Lucie Bigelow Rosen (June 28, 1890 – November 27, 1968) was an American Theremin soloist known for popularizing the use of the instrument in the 1930s and 1940s, and a founder, along with her husband, Walter Tower Rosen, of the Caramoor festival.

==Life==
Lucie Bigelow Dodge was born in Bernardsville, New Jersey in 1890, and married the lawyer and banker Walter Tower Rosen in 1914. They shared a common passion for art and culture, especially Italian, making frequent European trips and collecting works of art for their Caramoor estate that they developed from 1929 to 1939.

By 1930 Lucie was part of a ten-person theremin ensemble rehearsing for their debut at the Carnegie Hall with Leon Theremin. Sometime afterward, the Rosens offered Theremin the use of their 37 West Fifty-fourth Street townhouse at low rent. By 1938 Leon Theremin needed money to return to Russia and, according to the Rosen's daughter Anne Bigelow Stern, Walter offered him ten thousand dollars to create a new machine for Lucie together with all technical papers and rights to produce more for personal use only.

After Walter died in 1951, Lucie expanded the series of musical performances the couple hosted at Caramoor under the auspices of The Westchester Friends of Music and The Walter and Lucie Rosen Foundation into the Caramoor festival. She died in New York City in 1968.

==Family==
Her parents were Flora Bigelow and Charles Stuart Dodge; they divorced in 1902. Flora was given custody of Lucie and her brother John Bigelow Dodge. She remarried to Lionel Guest, a cousin of Winston Churchill and moved to Canada and later to London. Lucie's paternal grandfather was Charles C. Dodge who was a brigadier-general during the American Civil War and had married Maria Theresa Schieffelin, daughter of Bradhurst Schieffelin. Her great-grandfather was William E. Dodge who helped found Phelps Dodge & Co and secured the family wealth. Her maternal grandparents were John Bigelow and Jane Tunis Poultney.

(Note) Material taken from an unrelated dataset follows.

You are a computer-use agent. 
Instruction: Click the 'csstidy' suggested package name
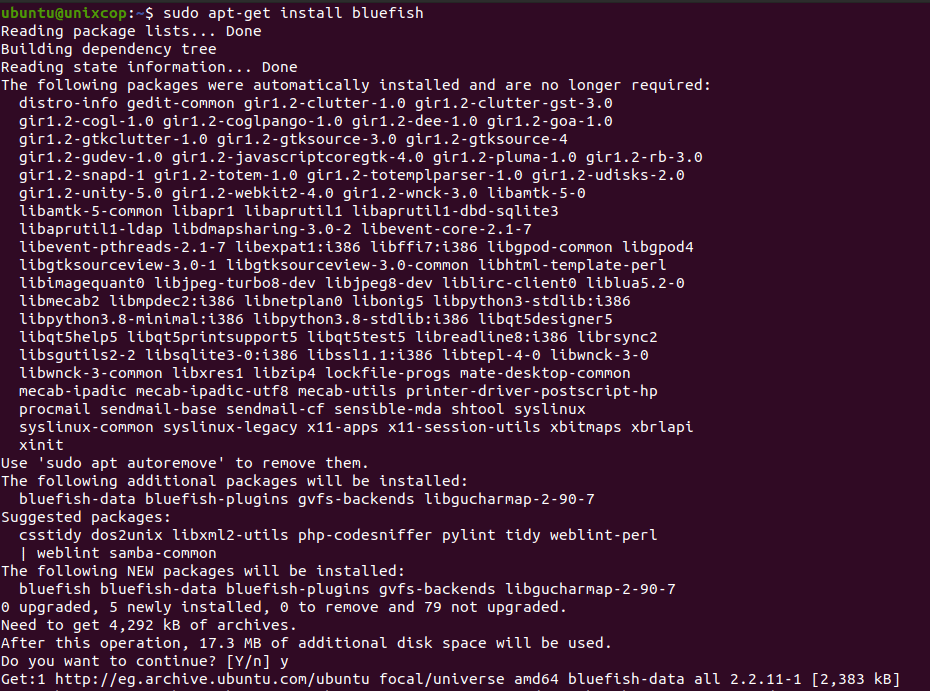coord(50,536)
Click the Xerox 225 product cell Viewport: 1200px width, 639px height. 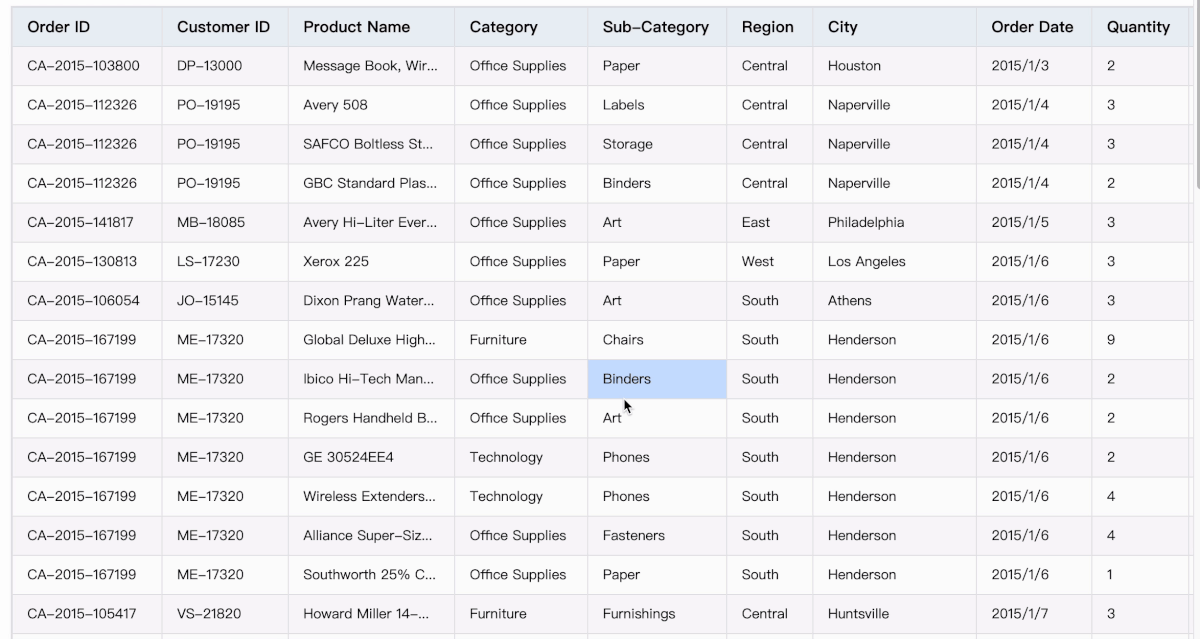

In 1913 Lucie disappeared from her mother's home in London, resulting in a much publicized search involving Scotland Yard. She was discovered six days later living in London's West End theatre district. She returned to her mother's home but soon after returned to New York, and married Walter Rosen in August, 1914. They had two children, Anne Bigelow Rosen and Walter Bigelow Rosen. Walter Bigelow Rosen was killed in a plane crash in England in 1944 following a bombing mission to Germany whilst serving with the Royal Canadian Air Force.